■ Extracted information ■

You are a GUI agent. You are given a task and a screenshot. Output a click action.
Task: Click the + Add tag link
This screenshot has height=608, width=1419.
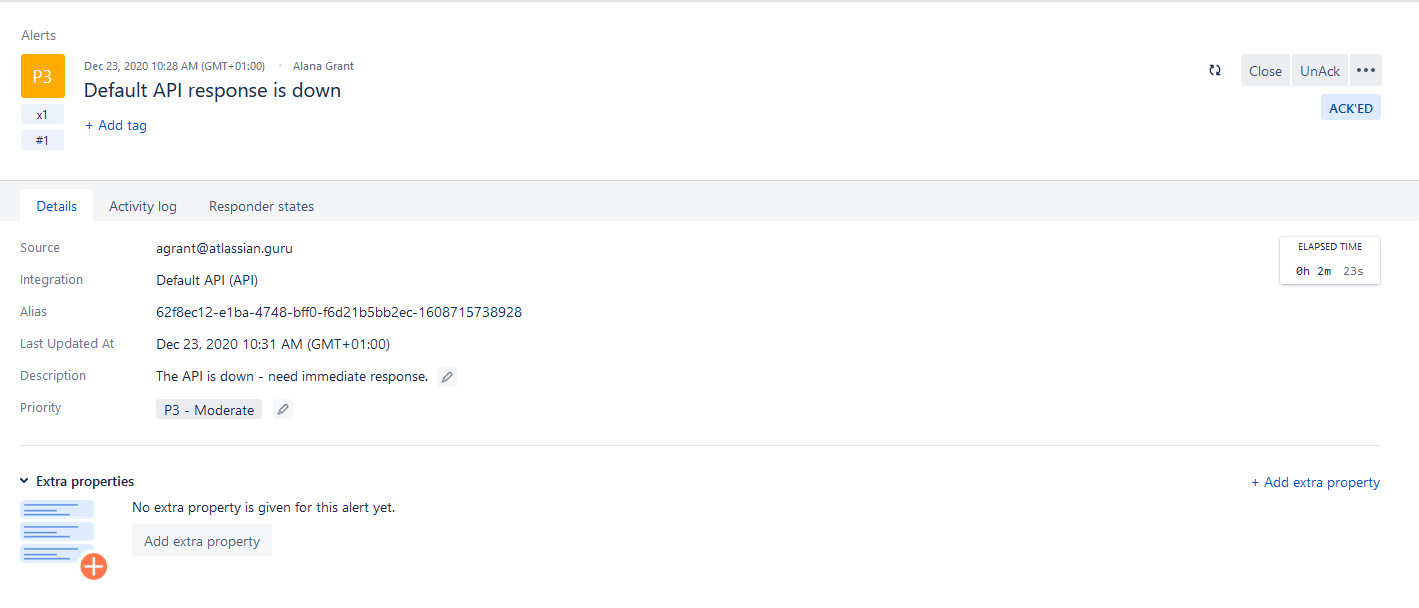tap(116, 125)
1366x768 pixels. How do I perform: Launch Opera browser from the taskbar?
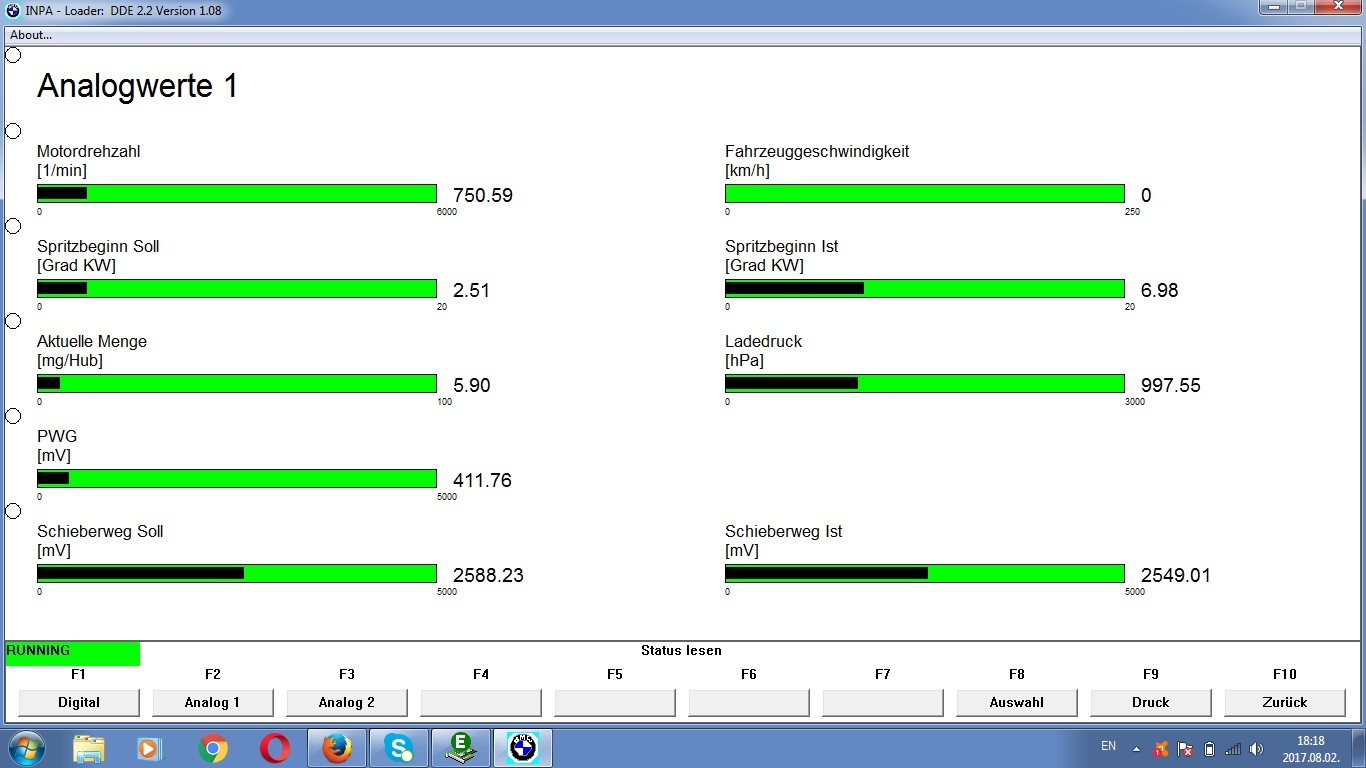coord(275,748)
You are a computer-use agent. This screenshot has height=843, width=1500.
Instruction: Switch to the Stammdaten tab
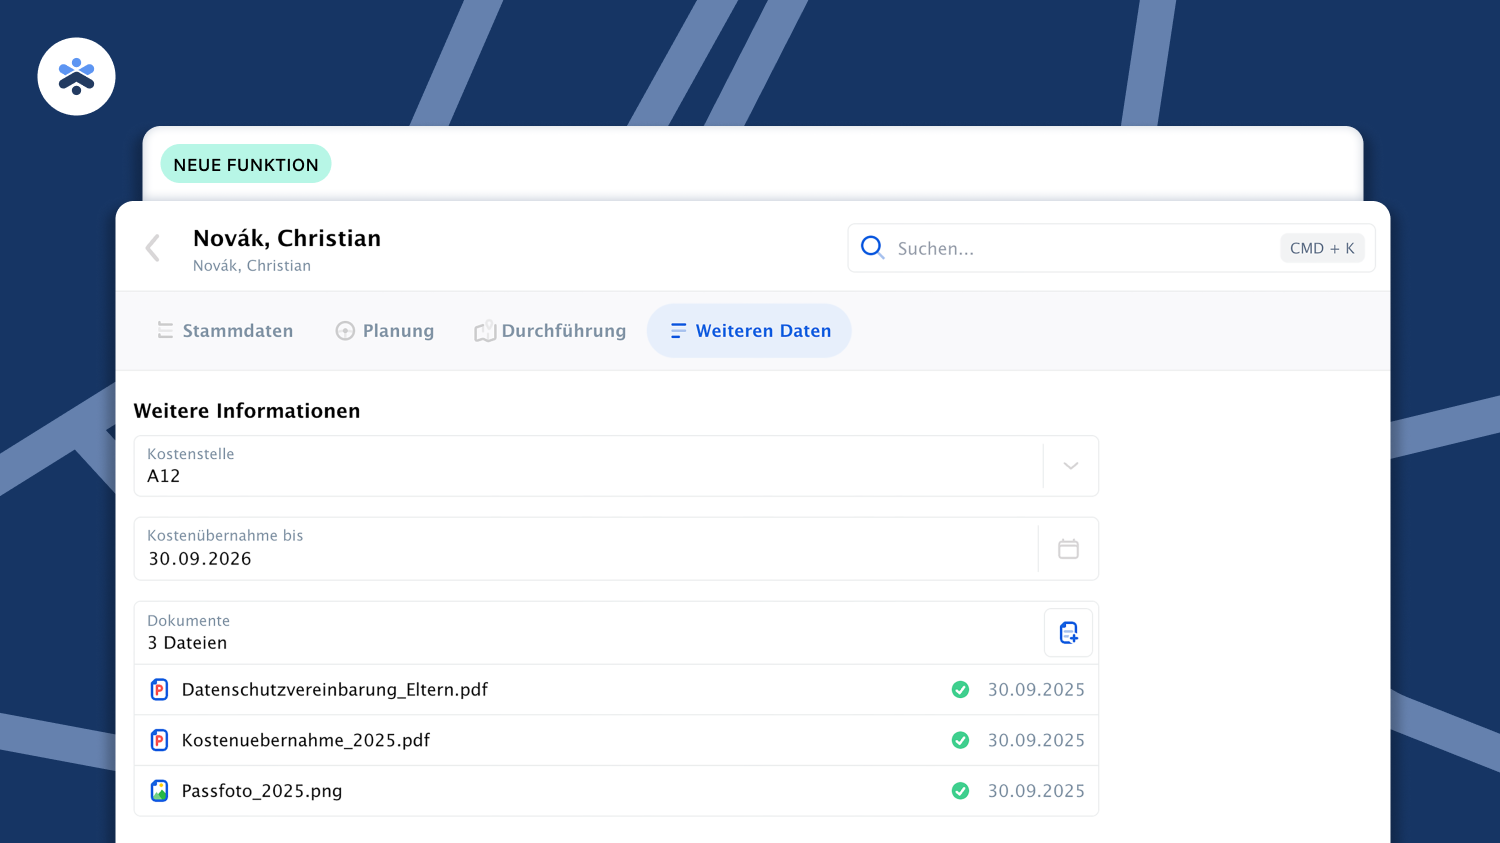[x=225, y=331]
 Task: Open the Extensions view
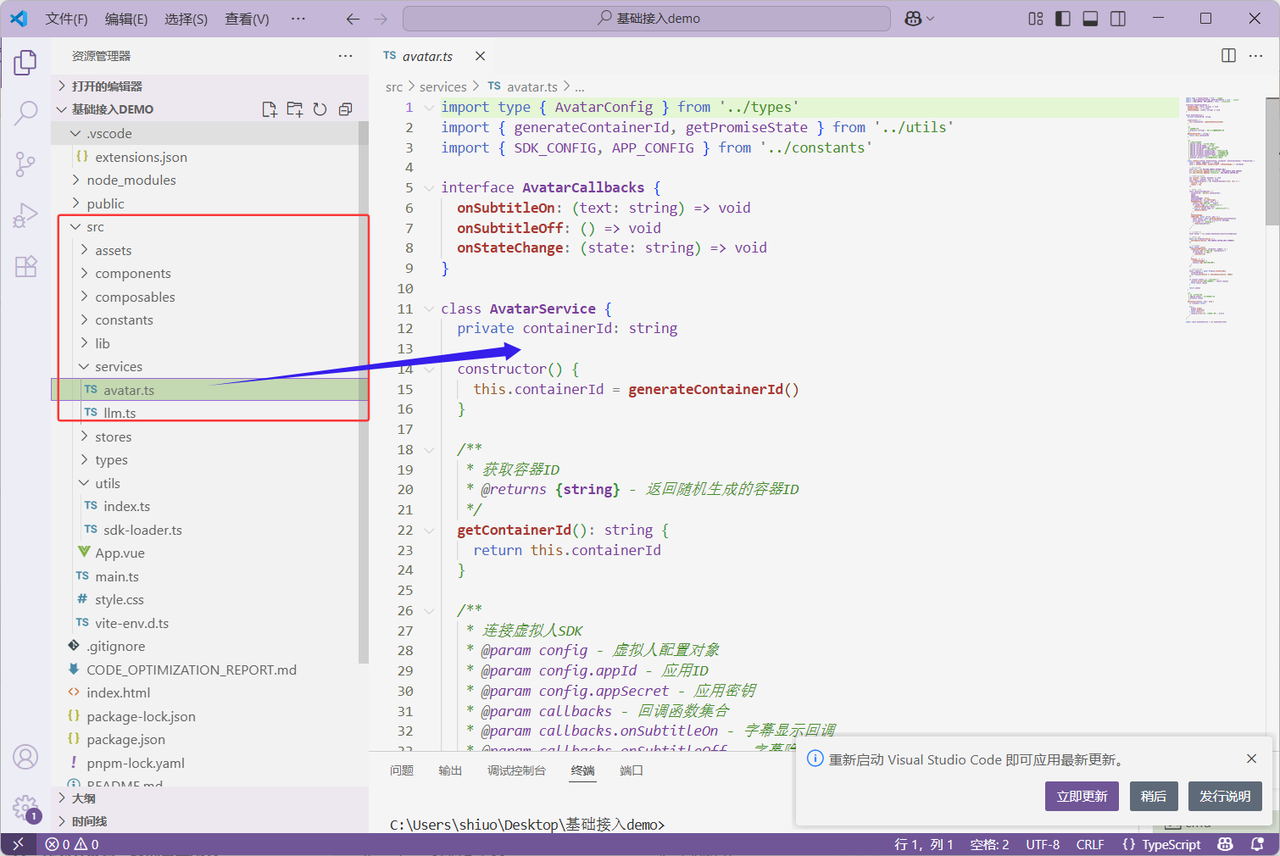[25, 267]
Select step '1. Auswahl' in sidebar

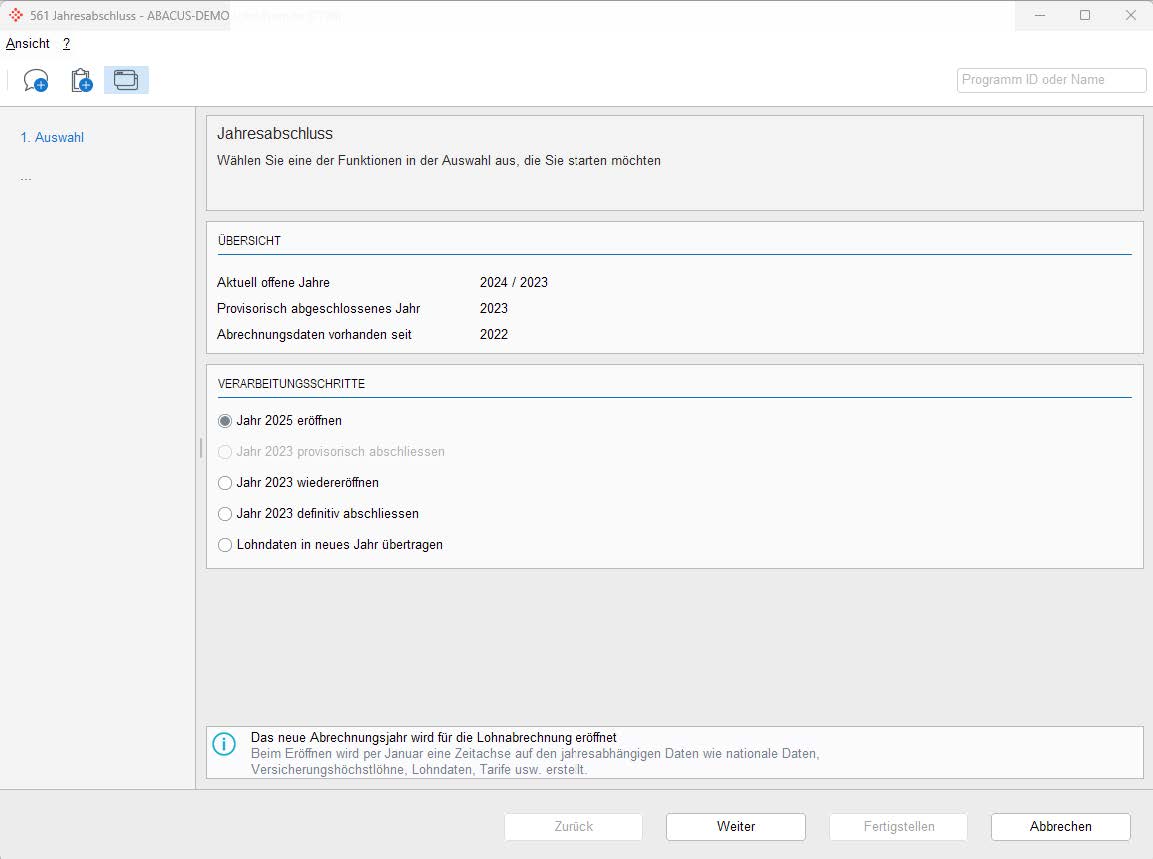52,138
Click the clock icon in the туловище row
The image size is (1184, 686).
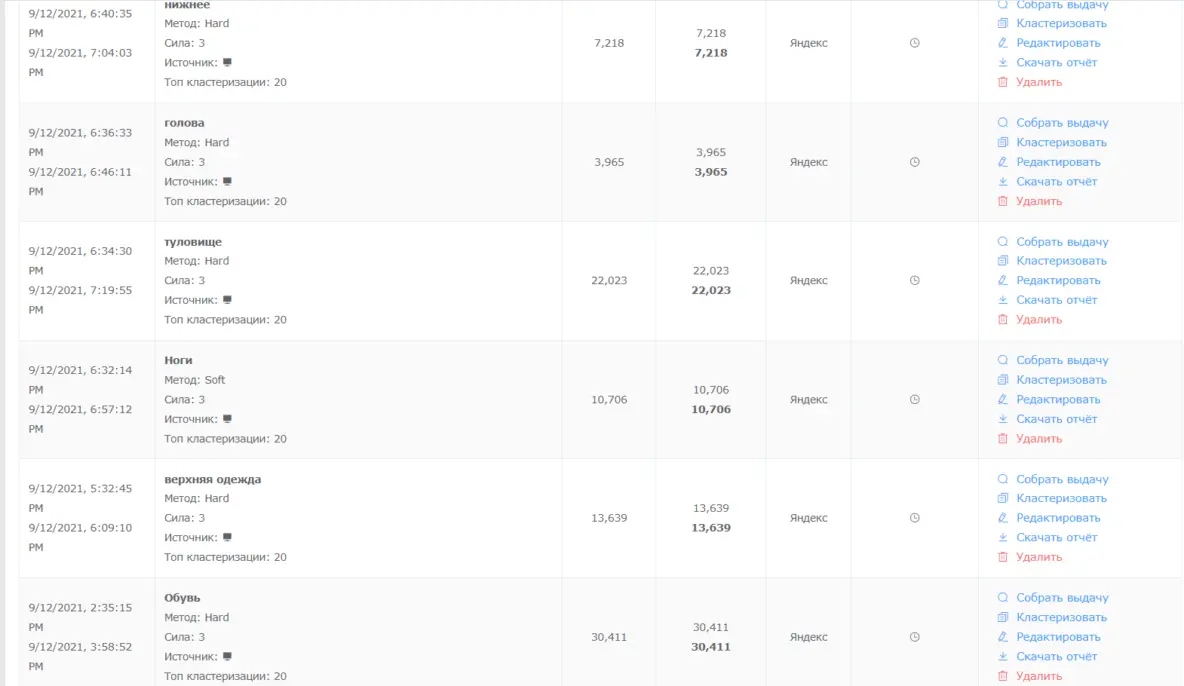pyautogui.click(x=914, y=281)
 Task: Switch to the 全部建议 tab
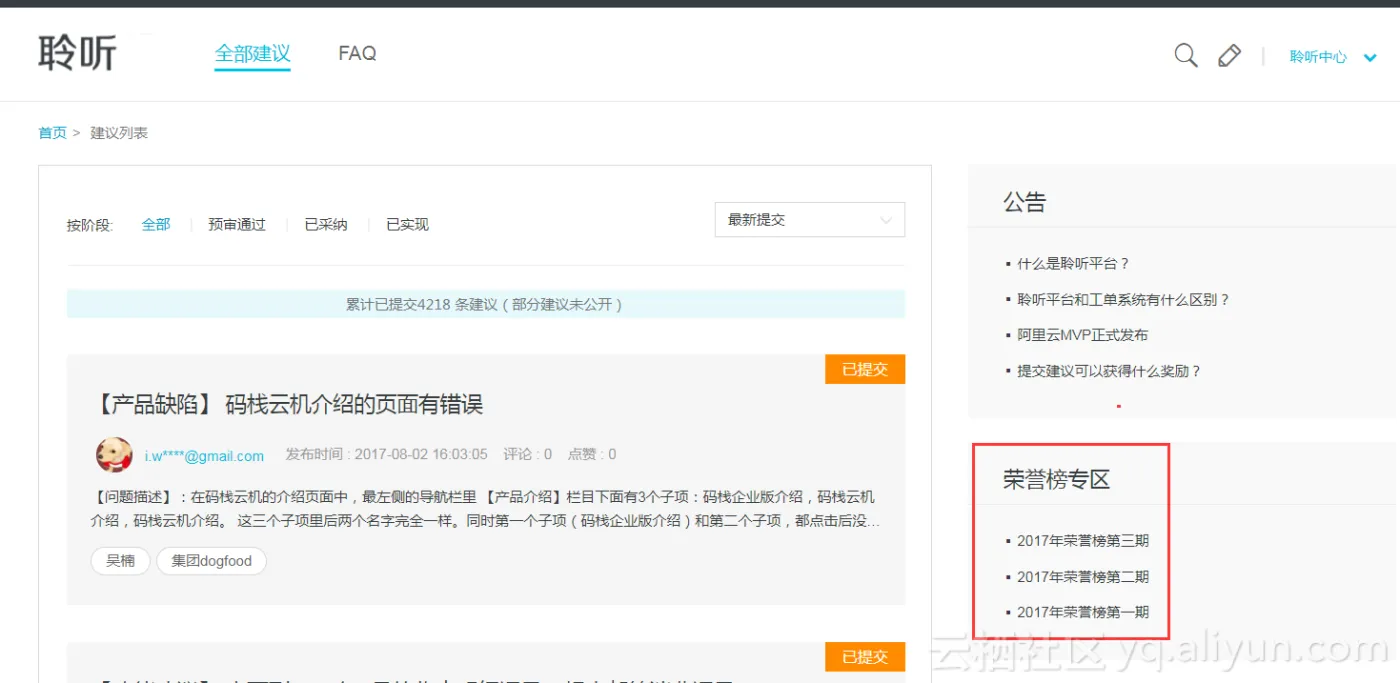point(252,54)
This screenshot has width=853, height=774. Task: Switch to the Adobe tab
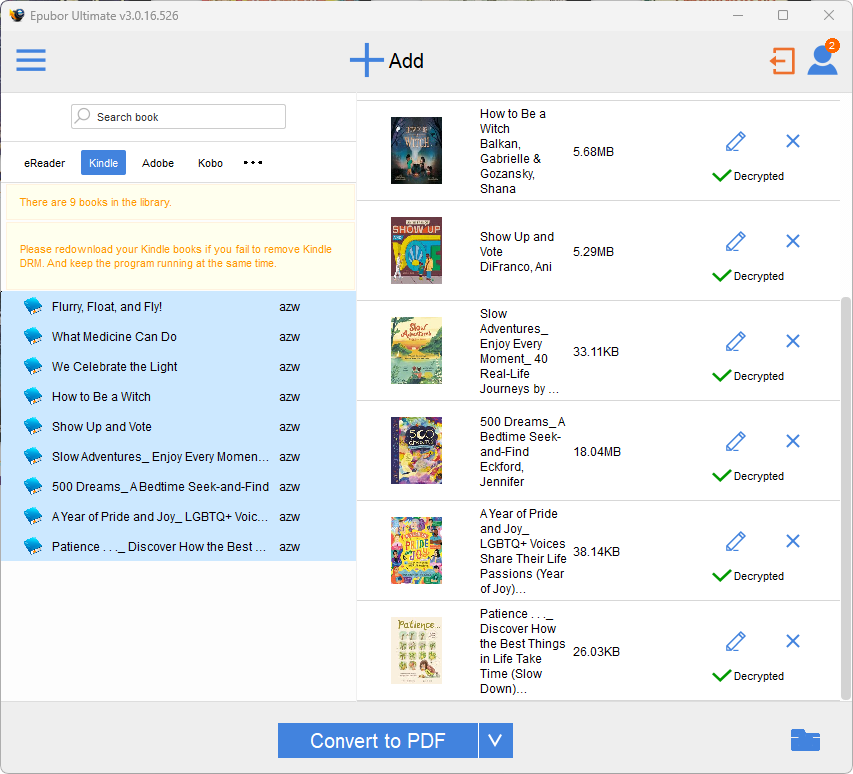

■ The problem ■
Nothing but an exact transcription of the material, without pictures, should be returned.

■ Written answer ■
You are a GUI agent. You are given a task and a screenshot. Output a click action.
Task: Click the + Add tag link
This screenshot has height=608, width=1419.
tap(116, 125)
1366x768 pixels. How do I perform: Launch Opera browser from the taskbar?
coord(275,748)
You are a computer-use agent. This screenshot has height=843, width=1500.
Instruction: Switch to the Stammdaten tab
[x=225, y=331]
 Task: Open the Extensions view
[25, 267]
Select step '1. Auswahl' in sidebar

52,138
Click the clock icon in the туловище row
The image size is (1184, 686).
pyautogui.click(x=914, y=281)
 Task: Switch to the 全部建议 tab
point(252,54)
This screenshot has width=853, height=774. Task: Switch to the Adobe tab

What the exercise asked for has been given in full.